La connaissance rationnelle ne peut nous conduire qu’au désespoir, car la seule vérité absolue que peut connaître notre intelligence c’est la mort et la destruction finale de tout ce qui existe. C’est pourquoi « la connaissance est suivie de la peur. Mais la foi est suivie de l’espérance ». Car « dans ses œuvres la foi chemine plus haut que la nature » (Saint Isaac le Syrien, « Discours ascétiques »).
Une foi forte « se caractérise par l’espoir ferme, inébranlable, dans la miséricorde de Dieu, quoi qu’il nous arrive, quelle que soit la tentation qui nous trouble, même si la terre s’ouvrait sous nos pieds, même si le monde entier et l’enfer tout entier se dressaient contre nous » (Saint Sophrony, op. cit.).
Le découragement, la détresse, le désespoir sont la conséquence d’un obscurcissement spirituel qui nous fait croire que les forces des ténèbres sont plus puissantes que la lumière de Dieu. Autrement dit, le mal devient une idole qui prend la place de Dieu dans notre cœur.
C’est pourquoi l’apôtre Paul dit la vérité en affirmant que « tout ce qui ne résulte pas de la foi est péché » (op. cit.)
Nous pouvons facilement mesurer la force de notre foi en observant ce qui se passe dans notre cœur : quand « les mauvaises pensées, les mauvaises pulsions du cœur s’éveillent en toi, tu te sens mal à l’aise et oppressé ; quand tu es troublé intérieurement, c’est l’esprit du mal, l’esprit rusé qui est en toi. (…) L’esprit mauvais est un esprit de doute, d’incrédulité, de passion, d’oppression, de tristesse et de trouble ; tandis que le bon esprit est un esprit de foi ferme, de vertu, de liberté spirituelle et d’épanouissement, un esprit de paix et de joie. Reconnais à ces signes si c’est l’esprit de Dieu ou l’esprit du mal qui est en toi » (Saint Jean de Cronstadt, op. cit.).

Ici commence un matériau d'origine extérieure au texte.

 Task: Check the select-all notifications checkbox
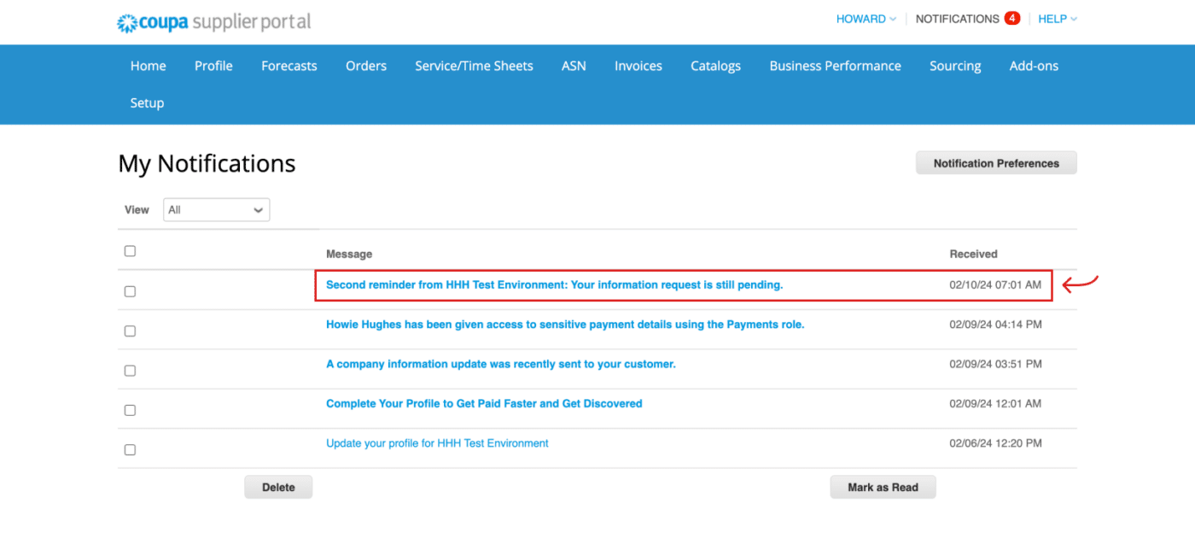[x=130, y=250]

Avoir la foi c’est croire que tout ce que Dieu nous envoie est bon pour nous. Car « toutes les tentations que nous rencontrons nous sont d’une grande utilité, nous apprennent le combat spirituel, nous donnent la possibilité de nous connaître. On peut même dire qu’une âme courageuse aime les tentations, car en les surmontant, elle devient plus forte, plus ferme, plus avisée, plus sage, elle devient capable de s’élever vers la contemplation » (Saint Sophrony op. cit.). Sans l’aide de Dieu notre foi n’est jamais assez forte pour affronter et vaincre les vicissitudes et les adversités de la vie. Même la foi des apôtres de Jésus n’était pas parfaite, c’est pourquoi ils ont demandé au Christ de raffermir leur foi. À nos moments de doute, de découragement, de détresse nous devons suivre leur exemple et demander au Seigneur : « Augmente en nous la foi » (Luc 17,5).